*Data section:*
------------------------------
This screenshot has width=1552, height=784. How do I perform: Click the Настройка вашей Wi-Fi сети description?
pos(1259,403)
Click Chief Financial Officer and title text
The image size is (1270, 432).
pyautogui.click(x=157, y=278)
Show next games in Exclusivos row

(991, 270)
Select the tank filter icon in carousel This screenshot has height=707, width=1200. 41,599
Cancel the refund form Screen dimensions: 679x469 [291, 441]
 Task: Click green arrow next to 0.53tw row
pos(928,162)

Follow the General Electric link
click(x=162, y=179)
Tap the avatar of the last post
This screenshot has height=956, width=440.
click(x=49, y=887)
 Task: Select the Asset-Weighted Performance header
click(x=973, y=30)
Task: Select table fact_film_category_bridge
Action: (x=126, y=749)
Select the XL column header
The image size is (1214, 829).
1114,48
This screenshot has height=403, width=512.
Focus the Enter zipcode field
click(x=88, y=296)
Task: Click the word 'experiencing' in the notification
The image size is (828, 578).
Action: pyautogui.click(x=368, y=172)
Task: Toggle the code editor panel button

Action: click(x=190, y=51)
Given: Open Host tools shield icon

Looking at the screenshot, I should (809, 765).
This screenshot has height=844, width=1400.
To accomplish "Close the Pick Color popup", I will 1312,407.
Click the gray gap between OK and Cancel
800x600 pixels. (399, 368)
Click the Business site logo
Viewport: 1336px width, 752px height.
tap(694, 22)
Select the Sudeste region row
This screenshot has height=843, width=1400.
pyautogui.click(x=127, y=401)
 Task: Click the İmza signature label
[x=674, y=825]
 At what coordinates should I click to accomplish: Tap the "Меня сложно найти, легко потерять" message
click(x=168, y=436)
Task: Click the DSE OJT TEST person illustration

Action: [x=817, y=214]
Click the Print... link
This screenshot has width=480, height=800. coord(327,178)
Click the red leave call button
------------------------------
Set down each line of the material above again, exactly.

*Response to this task:*
This screenshot has width=1552, height=784. How do I perform: Click the Настройка вашей Wi-Fi сети description?
pos(1259,403)
Click Chief Financial Officer and title text
The image size is (1270, 432).
pyautogui.click(x=157, y=278)
Show next games in Exclusivos row

(991, 270)
Select the tank filter icon in carousel This screenshot has height=707, width=1200. 41,599
Cancel the refund form Screen dimensions: 679x469 [291, 441]
 Task: Click green arrow next to 0.53tw row
pos(928,162)

Follow the General Electric link
click(x=162, y=179)
Tap the avatar of the last post
This screenshot has height=956, width=440.
click(x=49, y=887)
 Task: Select the Asset-Weighted Performance header
click(x=973, y=30)
Task: Select table fact_film_category_bridge
Action: (x=126, y=749)
Select the XL column header
The image size is (1214, 829).
1114,48
This screenshot has height=403, width=512.
Focus the Enter zipcode field
click(x=88, y=296)
Task: Click the word 'experiencing' in the notification
The image size is (828, 578).
Action: pyautogui.click(x=368, y=172)
Task: Toggle the code editor panel button

Action: click(x=190, y=51)
Given: Open Host tools shield icon

Looking at the screenshot, I should (809, 765).
This screenshot has height=844, width=1400.
To accomplish "Close the Pick Color popup", I will 1312,407.
Click the gray gap between OK and Cancel
800x600 pixels. (399, 368)
Click the Business site logo
Viewport: 1336px width, 752px height.
tap(694, 22)
Select the Sudeste region row
This screenshot has height=843, width=1400.
pyautogui.click(x=127, y=401)
 Task: Click the İmza signature label
[x=674, y=825]
 At what coordinates should I click to accomplish: Tap the "Меня сложно найти, легко потерять" message
click(x=168, y=436)
Task: Click the DSE OJT TEST person illustration

Action: [x=817, y=214]
Click the Print... link
This screenshot has width=480, height=800. coord(327,178)
Click the red leave call button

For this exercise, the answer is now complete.